No objections to your use case. The output feels very verbose even with 
"only" eight cores.


> That said, it's true that the original solution I offered (examining
> just is_idle_task() plus interrupt nesting) is imprecise.  It is
> relatively straightforward to add a bit of per-cpu state that is set at
> the same moment we currently do stop/start_critical_timings(), which
> would indicate much more specifically that the cpu was running the
> idling code itself, and not anything more complex.  In that case if the
> flag was set, you would know you were either sitting on a
> processor-specific idle instruction in arch_cpu_idle(), or else polling
> one or two memory locations in a tight loop in cpu_idle_poll(), which
> presumably would offer sufficient precision to feel safe.
>
> Here's an alternative version of the patch which incorporates this
> idea.  Do you think this is preferable?  Thanks!

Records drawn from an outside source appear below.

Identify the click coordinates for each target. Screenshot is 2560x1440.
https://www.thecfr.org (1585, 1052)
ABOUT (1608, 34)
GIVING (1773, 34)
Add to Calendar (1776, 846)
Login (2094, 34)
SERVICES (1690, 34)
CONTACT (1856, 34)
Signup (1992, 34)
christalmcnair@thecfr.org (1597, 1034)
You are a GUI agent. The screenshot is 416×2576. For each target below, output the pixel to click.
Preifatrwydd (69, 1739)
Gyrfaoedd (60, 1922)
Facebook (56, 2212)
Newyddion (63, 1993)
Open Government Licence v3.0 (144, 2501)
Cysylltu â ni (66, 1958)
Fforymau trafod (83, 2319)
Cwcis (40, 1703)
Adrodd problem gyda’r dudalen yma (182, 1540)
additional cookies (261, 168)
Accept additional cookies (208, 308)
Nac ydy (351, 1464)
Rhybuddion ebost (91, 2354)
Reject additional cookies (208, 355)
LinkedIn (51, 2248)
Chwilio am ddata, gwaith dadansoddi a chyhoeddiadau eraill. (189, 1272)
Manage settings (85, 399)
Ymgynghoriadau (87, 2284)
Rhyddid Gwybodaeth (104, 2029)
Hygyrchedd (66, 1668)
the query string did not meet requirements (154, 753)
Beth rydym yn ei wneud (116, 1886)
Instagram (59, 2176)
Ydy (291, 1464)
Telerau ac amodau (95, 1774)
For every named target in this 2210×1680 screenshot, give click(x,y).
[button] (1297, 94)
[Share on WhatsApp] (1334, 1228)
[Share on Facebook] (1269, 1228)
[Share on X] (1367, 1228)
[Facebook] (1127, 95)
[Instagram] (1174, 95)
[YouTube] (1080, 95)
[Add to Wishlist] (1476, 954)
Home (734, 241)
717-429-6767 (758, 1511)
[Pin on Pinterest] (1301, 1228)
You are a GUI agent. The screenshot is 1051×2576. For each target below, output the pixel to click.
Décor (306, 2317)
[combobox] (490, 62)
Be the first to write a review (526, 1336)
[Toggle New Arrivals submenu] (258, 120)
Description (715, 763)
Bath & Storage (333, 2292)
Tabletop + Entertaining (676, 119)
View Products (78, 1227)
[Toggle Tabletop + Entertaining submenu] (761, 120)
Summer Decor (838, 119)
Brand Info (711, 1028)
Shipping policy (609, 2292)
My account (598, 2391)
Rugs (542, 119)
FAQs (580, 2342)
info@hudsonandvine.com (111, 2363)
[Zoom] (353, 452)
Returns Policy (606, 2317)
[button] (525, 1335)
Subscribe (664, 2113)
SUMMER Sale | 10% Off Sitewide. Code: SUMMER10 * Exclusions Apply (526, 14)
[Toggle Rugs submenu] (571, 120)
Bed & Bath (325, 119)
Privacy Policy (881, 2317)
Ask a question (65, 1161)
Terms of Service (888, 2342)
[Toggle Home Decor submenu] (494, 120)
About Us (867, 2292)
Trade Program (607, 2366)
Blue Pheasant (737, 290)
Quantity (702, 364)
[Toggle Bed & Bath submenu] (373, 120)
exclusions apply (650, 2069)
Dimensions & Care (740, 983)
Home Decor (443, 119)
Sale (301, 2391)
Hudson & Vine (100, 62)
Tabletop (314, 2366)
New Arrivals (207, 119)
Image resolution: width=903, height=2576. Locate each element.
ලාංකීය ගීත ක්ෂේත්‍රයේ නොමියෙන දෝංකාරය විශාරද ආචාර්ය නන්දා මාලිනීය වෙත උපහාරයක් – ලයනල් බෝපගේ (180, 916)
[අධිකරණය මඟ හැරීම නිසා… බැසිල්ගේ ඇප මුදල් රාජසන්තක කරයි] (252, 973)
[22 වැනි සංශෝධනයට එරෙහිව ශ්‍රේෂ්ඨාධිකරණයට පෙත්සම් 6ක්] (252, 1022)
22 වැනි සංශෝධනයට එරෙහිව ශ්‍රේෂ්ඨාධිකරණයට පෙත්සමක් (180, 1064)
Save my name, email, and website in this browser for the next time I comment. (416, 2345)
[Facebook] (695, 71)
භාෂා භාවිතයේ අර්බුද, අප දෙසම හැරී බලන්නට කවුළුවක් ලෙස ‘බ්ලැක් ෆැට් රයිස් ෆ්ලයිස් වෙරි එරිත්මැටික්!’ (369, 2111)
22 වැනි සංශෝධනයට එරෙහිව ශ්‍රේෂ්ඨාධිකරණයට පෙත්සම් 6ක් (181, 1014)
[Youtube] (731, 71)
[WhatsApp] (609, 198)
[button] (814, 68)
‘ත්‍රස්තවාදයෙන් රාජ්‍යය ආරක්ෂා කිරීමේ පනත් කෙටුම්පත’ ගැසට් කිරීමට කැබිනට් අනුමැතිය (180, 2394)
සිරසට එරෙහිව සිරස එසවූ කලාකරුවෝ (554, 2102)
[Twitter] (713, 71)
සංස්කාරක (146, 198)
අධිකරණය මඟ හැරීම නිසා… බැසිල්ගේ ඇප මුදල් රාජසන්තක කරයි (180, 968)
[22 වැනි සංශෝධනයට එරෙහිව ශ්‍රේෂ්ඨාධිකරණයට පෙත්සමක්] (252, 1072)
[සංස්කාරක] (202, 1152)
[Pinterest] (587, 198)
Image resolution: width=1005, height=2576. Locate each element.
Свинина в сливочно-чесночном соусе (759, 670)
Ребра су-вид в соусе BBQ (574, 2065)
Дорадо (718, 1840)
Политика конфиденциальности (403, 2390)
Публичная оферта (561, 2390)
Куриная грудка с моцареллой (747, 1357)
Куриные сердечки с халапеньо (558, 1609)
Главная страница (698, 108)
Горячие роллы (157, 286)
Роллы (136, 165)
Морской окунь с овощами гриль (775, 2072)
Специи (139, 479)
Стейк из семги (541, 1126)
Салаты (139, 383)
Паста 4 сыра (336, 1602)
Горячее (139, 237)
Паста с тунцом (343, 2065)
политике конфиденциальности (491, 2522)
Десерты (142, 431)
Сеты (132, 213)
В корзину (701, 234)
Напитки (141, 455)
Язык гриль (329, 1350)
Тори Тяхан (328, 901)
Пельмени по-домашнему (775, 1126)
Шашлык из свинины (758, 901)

I prefer the approach taken by the new patch although I think the 
implementation might be buggy...


> commit 5b6dca9bad908ae66fa764025c4e6046a6cc0262
> Author: Chris Metcalf <cmetcalf@ezchip.com>
> Date:   Mon Feb 29 11:56:32 2016 -0500
>
>      nmi_backtrace: generate one-line reports for idle cpus
>      When doing an nmi backtrace of many cores, and most of them are idle,
>      the output is a little overwhelming and very uninformative.  Suppress
>      messages for cpus that are idling when they are interrupted and
>      just emit one line, "NMI backtrace for N skipped: idle".
>      Signed-off-by: Chris Metcalf <cmetcalf@ezchip.com>
>
> diff --git a/include/linux/cpuidle.h b/include/linux/cpuidle.h
> index 786ad32631a6..b8c3c4cf88ad 100644
> --- a/include/linux/cpuidle.h
> +++ b/include/linux/cpuidle.h
> @@ -206,6 +206,7 @@ static inline int cpuidle_enter_freeze(struct
> cpuidle_driver *drv,
>   /* kernel/sched/idle.c */
>   extern void sched_idle_set_state(struct cpuidle_state *idle_state);
>   extern void default_idle_call(void);
> +extern bool in_cpu_idle(void);
>
>   #ifdef CONFIG_ARCH_NEEDS_CPU_IDLE_COUPLED
>   void cpuidle_coupled_parallel_barrier(struct cpuidle_device *dev,
> atomic_t *a);
> diff --git a/kernel/sched/idle.c b/kernel/sched/idle.c
> index 544a7133cbd1..9aff315f278b 100644
> --- a/kernel/sched/idle.c
> +++ b/kernel/sched/idle.c
> @@ -52,15 +52,25 @@ static int __init cpu_idle_nopoll_setup(char *__unused)
>   __setup("hlt", cpu_idle_nopoll_setup);
>   #endif
>
> +static DEFINE_PER_CPU(bool, cpu_idling);
> +
> +/* Was the cpu was in the low-level idle code when interrupted? */
> +bool in_cpu_idle(void)
> +{
> +    return this_cpu_read(cpu_idling);

I think we continue to need the code to identify a core that is running 
an interrupt handler. Interrupts are not masked at the point we set 
cpu_idling to false meaning we can easily be preempted before we clear 
the flag.


> +}
> +
>   static inline int cpu_idle_poll(void)
>   {
>       rcu_idle_enter();
>       trace_cpu_idle_rcuidle(0, smp_processor_id());
>       local_irq_enable();
>       stop_critical_timings();
> +    this_cpu_write(cpu_idling, true);
>       while (!tif_need_resched() &&
>           (cpu_idle_force_poll || tick_check_broadcast_expired()))
>           cpu_relax();
> +    this_cpu_write(cpu_idling, false);
>       start_critical_timings();
>       trace_cpu_idle_rcuidle(PWR_EVENT_EXIT, smp_processor_id());
>       rcu_idle_exit();
> @@ -89,7 +99,9 @@ void default_idle_call(void)
>           local_irq_enable();
>       } else {
>           stop_critical_timings();
> +        this_cpu_write(cpu_idling, true);
>           arch_cpu_idle();
> +        this_cpu_write(cpu_idling, false);
>           start_critical_timings();
>       }
>   }
> diff --git a/lib/nmi_backtrace.c b/lib/nmi_backtrace.c
> index db63ac75eba0..75b5eacaa5d3 100644
> --- a/lib/nmi_backtrace.c
> +++ b/lib/nmi_backtrace.c
> @@ -17,6 +17,7 @@
>   #include <linux/kprobes.h>
>   #include <linux/nmi.h>
>   #include <linux/seq_buf.h>
> +#include <linux/cpuidle.h>
>
>   #ifdef arch_trigger_cpumask_backtrace
>   /* For reliability, we're prepared to waste bits here. */
> @@ -151,11 +152,16 @@ bool nmi_cpu_backtrace(struct pt_regs *regs)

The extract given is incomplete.